#### WHAT THE EXERCISE ASKS:
Look through the data and write out every line with the word "will" in it.

Data extracted from a collection:
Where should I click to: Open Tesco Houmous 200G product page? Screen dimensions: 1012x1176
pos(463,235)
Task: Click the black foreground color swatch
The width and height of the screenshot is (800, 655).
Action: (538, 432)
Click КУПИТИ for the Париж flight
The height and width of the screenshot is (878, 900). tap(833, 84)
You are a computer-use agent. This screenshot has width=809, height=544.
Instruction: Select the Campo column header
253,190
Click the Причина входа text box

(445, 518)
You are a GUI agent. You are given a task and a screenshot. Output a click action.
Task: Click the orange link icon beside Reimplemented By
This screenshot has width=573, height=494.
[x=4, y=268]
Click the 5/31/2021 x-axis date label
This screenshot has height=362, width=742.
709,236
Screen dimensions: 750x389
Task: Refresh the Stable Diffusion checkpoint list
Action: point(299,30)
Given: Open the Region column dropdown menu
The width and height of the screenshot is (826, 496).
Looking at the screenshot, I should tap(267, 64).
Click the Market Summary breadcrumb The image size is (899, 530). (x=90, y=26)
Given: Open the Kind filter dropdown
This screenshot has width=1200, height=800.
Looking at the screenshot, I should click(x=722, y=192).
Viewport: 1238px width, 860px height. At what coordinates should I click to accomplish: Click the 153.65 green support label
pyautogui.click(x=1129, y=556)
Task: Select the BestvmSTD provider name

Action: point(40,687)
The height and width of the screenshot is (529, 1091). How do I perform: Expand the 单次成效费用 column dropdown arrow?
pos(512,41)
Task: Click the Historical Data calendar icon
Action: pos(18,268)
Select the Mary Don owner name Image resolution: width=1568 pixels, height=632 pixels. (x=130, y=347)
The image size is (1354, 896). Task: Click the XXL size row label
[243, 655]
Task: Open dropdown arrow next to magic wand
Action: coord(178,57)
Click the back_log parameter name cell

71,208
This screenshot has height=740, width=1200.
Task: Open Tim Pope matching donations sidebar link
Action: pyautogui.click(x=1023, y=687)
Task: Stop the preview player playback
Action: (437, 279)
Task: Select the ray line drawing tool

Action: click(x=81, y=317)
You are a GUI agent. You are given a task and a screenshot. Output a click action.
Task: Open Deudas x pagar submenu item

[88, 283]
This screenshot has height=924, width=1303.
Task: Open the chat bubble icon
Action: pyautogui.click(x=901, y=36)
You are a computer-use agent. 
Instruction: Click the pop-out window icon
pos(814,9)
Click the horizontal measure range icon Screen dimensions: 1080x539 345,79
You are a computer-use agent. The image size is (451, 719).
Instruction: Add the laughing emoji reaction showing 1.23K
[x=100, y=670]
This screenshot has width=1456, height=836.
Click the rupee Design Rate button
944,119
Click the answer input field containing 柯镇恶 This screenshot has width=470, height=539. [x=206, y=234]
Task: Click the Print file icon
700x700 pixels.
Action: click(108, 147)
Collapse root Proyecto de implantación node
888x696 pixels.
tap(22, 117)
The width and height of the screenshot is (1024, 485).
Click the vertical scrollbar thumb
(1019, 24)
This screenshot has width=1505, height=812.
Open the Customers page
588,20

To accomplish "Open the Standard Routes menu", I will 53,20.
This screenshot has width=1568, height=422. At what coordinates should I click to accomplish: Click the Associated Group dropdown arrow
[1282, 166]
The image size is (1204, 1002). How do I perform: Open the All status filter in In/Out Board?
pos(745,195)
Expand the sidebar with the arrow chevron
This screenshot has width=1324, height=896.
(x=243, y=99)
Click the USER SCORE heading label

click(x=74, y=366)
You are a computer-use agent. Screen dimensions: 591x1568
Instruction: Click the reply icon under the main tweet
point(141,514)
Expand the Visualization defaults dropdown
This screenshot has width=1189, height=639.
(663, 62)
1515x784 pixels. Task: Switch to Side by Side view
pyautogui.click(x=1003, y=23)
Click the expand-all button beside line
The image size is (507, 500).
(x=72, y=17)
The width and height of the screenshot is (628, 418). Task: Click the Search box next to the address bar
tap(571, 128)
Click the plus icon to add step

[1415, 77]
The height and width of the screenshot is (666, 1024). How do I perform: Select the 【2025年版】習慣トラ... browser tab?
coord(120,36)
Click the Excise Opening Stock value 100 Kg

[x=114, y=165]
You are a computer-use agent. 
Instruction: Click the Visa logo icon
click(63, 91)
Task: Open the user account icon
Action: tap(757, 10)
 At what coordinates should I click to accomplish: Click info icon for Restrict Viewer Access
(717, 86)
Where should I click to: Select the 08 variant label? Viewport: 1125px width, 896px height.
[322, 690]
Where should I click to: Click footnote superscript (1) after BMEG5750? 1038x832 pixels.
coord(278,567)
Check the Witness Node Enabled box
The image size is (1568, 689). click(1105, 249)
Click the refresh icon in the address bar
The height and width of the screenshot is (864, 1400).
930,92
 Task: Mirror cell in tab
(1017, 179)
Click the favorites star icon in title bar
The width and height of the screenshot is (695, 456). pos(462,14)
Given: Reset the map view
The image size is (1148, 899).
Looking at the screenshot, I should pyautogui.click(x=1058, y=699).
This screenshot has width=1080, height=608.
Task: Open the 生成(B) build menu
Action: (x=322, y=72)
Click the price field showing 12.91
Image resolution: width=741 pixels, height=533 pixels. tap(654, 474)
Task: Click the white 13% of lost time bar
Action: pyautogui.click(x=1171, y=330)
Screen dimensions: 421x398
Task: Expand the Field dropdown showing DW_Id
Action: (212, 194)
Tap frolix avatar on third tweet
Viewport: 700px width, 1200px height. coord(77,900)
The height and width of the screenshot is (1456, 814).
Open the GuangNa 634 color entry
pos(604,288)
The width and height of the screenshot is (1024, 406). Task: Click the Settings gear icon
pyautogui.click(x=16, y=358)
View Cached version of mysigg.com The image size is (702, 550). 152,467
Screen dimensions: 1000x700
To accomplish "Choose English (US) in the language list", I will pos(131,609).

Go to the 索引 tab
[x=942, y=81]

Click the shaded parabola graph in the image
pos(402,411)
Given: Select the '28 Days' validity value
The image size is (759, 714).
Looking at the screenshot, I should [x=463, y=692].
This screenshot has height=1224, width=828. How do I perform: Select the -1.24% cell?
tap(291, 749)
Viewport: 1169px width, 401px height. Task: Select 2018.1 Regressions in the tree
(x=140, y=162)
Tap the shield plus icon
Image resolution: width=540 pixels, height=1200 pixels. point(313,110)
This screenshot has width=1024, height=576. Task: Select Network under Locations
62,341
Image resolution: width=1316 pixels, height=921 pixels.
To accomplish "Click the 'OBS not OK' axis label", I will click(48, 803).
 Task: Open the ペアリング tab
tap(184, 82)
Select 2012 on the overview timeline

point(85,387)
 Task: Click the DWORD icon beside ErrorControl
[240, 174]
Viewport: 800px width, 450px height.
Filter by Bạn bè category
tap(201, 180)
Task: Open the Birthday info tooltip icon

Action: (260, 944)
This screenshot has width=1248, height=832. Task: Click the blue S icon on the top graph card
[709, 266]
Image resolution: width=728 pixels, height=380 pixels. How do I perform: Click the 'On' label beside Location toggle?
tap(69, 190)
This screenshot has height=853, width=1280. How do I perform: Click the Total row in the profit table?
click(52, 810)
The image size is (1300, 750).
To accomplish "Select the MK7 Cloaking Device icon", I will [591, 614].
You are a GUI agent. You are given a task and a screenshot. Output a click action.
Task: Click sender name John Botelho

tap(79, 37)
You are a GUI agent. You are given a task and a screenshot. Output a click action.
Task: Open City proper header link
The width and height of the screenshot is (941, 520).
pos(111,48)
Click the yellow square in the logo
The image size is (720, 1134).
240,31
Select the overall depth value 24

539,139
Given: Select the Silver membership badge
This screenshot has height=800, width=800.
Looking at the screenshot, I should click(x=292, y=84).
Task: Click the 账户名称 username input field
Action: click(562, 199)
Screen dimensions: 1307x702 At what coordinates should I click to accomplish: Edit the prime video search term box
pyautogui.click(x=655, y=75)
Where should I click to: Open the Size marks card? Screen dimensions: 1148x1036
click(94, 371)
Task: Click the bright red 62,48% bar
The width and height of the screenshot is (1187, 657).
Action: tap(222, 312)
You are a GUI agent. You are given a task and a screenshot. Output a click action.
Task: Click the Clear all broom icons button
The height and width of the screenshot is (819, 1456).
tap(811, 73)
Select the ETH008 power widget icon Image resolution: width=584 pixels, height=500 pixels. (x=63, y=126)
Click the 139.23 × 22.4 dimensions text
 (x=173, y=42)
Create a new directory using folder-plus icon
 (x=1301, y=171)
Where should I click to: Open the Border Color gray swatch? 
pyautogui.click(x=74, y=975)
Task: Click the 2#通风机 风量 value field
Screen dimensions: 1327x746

#### SOLVED EXERCISE:
To accomplish "Open the Standard Routes menu", I will 53,20.
To accomplish "Choose English (US) in the language list", I will pos(131,609).
To accomplish "Click the 'OBS not OK' axis label", I will click(48, 803).
To accomplish "Select the MK7 Cloaking Device icon", I will [591, 614].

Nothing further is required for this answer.